WHAT IS BEING ASKED >> Gather every line from the entries below that includes "element".

[Source records]
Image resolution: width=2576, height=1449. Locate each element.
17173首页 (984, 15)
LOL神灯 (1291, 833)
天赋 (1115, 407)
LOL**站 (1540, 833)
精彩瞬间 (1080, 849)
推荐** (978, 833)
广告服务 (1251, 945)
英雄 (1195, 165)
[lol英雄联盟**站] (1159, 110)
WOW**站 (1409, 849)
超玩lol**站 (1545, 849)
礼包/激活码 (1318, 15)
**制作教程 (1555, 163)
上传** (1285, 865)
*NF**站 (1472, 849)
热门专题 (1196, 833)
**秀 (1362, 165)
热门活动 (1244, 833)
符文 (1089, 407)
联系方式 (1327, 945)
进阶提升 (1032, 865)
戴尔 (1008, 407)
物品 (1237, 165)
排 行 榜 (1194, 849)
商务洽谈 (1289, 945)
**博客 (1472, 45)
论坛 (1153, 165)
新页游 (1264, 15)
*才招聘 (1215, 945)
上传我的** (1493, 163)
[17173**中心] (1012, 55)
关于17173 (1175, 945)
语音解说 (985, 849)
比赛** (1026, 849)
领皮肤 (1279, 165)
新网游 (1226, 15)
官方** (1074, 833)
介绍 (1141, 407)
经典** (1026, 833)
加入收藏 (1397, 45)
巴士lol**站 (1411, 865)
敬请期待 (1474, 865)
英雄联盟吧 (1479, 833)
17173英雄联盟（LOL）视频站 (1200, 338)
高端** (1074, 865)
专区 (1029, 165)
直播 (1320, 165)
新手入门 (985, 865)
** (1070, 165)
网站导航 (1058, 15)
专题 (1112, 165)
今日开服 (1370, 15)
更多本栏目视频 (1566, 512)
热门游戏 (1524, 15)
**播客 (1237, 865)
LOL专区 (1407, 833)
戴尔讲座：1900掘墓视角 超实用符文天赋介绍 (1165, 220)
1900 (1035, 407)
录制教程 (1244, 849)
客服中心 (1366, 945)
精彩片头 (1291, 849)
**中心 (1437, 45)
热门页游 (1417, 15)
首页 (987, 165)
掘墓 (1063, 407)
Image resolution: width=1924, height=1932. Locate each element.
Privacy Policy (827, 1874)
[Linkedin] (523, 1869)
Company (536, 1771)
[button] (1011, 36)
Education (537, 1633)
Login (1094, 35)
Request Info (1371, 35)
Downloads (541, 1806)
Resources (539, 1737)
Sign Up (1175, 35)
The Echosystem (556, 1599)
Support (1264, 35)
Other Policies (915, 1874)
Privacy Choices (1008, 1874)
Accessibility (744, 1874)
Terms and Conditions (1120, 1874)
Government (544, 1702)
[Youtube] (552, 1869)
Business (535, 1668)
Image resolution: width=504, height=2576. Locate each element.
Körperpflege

ANSWER FOR THIS EXERCISE >>
Image resolution: width=2576, height=1449. Locate each element.
Image resolution: width=1924, height=1932. Locate each element.
Image resolution: width=504, height=2576. Locate each element.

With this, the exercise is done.